> [REQUIRED WORK]:
Below are records; copy every line among them that contains the word "agent".
[Opening DATA EXTRACT section]
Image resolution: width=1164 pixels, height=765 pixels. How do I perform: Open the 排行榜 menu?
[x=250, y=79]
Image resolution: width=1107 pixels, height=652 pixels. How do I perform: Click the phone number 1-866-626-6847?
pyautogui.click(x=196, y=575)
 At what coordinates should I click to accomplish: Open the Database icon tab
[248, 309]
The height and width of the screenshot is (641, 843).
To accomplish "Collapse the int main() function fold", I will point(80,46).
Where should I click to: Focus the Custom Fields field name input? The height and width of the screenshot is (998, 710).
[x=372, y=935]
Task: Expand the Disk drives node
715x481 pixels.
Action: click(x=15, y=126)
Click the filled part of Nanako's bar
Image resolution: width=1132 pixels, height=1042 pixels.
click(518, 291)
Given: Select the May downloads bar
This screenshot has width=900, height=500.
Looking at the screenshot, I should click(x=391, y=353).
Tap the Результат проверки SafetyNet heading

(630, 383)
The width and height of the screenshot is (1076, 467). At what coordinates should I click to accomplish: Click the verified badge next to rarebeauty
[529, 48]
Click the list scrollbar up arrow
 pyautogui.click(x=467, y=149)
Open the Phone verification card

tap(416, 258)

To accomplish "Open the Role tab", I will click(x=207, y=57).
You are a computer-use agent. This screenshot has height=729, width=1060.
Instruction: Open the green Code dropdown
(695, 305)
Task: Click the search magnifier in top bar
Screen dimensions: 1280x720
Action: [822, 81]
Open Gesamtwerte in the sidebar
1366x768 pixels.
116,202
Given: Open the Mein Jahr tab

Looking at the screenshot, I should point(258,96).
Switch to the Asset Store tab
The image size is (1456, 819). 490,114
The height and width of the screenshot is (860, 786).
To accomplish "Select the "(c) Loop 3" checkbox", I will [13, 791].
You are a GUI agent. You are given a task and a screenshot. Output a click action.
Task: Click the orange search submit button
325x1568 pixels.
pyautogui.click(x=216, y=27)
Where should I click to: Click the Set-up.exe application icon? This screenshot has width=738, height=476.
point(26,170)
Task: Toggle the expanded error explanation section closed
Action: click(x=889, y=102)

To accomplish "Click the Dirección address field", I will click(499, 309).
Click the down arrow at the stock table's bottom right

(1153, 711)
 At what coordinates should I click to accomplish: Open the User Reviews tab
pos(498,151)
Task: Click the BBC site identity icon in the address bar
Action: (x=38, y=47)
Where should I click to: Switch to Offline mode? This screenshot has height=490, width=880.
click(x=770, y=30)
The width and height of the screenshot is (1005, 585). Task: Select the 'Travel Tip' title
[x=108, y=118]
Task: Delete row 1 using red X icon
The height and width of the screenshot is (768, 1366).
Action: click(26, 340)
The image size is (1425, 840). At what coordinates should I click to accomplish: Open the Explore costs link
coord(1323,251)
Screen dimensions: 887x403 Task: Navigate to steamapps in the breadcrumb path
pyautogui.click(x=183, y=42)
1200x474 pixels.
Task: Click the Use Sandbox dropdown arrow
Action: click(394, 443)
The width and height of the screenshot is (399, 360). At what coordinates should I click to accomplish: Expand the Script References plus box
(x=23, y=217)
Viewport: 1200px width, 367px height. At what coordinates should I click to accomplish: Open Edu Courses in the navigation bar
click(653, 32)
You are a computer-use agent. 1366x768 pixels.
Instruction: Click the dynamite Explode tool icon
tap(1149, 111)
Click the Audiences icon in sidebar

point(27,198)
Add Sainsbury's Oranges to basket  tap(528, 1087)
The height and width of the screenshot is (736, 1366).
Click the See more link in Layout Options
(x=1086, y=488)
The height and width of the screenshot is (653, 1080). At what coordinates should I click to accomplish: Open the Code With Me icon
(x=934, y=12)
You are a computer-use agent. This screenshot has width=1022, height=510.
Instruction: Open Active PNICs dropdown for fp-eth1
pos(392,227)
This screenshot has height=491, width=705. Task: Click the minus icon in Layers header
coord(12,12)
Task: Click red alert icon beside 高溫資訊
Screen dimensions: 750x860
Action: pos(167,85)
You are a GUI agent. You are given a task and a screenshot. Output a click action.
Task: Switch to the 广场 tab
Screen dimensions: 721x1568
[Closing DATA EXTRACT section]
> [RESULT OF THE TASK]:
You are a computer-use agent. This screenshot has height=729, width=1060.
You are a GUI agent. You are given a task and a screenshot. Output a click action.
You are a computer-use agent. 1366x768 pixels.
You are a computer-use agent. This screenshot has width=1022, height=510.
You are a GUI agent. You are given a task and a screenshot. Output a click action.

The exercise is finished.